Une nouvelle épreuve après quatorze mois de bataille judiciaire
Après une longue période de détention et un affrontement judiciaire particulièrement intense, Farba Ngom livre désormais un combat plus discret : celui de sa santé.
Selon les informations rapportées par L’Observateur, le responsable de l’Alliance pour la République séjourne actuellement dans la région parisienne. Il doit y effectuer plusieurs consultations et examens à l’Hôpital américain de Paris, situé à Neuilly-sur-Seine.
Ce déplacement intervient à peine quelques semaines après sa libération, qui avait mis un terme à plus de quatorze mois passés en détention. La parenthèse médicale succède ainsi à une séquence judiciaire lourde, mais ne signifie pas pour autant la fin des procédures ouvertes contre lui.

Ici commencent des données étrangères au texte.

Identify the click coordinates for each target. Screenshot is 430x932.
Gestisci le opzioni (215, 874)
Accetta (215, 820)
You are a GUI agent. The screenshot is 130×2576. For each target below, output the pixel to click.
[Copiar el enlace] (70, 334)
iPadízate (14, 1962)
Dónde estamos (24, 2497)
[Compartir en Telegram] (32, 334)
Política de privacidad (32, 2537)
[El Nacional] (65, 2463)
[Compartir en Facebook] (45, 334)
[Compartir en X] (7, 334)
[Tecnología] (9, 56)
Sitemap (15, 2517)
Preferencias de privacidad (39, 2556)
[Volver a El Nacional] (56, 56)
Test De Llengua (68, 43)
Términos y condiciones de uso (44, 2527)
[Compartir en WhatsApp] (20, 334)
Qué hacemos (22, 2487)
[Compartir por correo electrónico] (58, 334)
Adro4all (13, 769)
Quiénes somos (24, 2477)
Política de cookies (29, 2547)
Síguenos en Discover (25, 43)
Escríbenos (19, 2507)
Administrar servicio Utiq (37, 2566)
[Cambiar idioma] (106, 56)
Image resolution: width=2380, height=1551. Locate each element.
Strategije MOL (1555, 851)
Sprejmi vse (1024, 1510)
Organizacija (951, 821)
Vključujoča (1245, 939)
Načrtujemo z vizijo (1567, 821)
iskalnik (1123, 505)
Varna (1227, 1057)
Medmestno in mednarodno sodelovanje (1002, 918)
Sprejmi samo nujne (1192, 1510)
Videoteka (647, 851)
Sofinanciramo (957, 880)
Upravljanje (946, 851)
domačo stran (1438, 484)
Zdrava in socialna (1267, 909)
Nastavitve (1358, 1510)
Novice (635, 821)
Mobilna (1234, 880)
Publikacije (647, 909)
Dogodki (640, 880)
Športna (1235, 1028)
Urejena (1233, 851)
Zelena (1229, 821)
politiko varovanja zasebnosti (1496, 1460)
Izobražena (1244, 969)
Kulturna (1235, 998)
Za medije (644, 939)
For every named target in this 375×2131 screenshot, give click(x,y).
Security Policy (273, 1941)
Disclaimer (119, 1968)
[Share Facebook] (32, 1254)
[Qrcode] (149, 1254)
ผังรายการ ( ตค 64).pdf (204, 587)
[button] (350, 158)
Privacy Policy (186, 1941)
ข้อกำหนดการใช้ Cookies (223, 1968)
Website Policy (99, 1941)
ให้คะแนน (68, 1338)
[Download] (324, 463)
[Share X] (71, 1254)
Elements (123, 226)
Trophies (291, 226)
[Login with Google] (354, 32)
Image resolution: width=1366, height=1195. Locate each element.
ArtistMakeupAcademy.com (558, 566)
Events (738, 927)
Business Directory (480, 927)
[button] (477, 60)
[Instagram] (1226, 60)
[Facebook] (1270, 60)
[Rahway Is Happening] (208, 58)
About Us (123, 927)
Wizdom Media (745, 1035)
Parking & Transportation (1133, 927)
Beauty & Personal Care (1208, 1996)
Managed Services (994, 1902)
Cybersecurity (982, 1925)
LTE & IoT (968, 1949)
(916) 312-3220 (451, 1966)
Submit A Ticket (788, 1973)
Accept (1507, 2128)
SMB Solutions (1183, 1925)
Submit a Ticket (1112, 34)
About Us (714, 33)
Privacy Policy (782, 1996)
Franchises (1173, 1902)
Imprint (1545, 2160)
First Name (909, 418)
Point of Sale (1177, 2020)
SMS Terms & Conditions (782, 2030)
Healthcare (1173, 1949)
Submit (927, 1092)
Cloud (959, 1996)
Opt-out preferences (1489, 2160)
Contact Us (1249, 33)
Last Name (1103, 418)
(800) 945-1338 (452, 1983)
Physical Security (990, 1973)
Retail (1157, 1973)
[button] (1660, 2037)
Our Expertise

Des examens pour établir un diagnostic complet
L’Observateur rapporte que plusieurs rendez-vous médicaux ont été programmés au profit de Farba Ngom. Des examens cliniques approfondis doivent permettre aux spécialistes d’établir un diagnostic complet.
Ces investigations devront également déterminer si une intervention chirurgicale est nécessaire. Les proches du député-maire, interrogés par le journal, se sont refusés à entrer dans davantage de détails, invoquant le secret médical.
La nature exacte de ses problèmes de santé n’est donc pas précisée. Le séjour est toutefois présenté comme suffisamment important pour justifier une autorisation exceptionnelle de déplacement hors du Sénégal.
Une sortie du territoire autorisée par le juge d’instruction
Farba Ngom demeure soumis à un cadre judiciaire strict. Son voyage ne résulte donc pas d’un déplacement librement organisé.
D’après L’Observateur, le juge d’instruction, après avoir officiellement informé le Parquet financier, lui a accordé une autorisation de sortie du territoire pour raisons médicales.
Cette décision allège temporairement certaines contraintes liées à son contrôle judiciaire, sans suspendre l’information ouverte contre lui. Le voyage à Paris reste ainsi juridiquement encadré.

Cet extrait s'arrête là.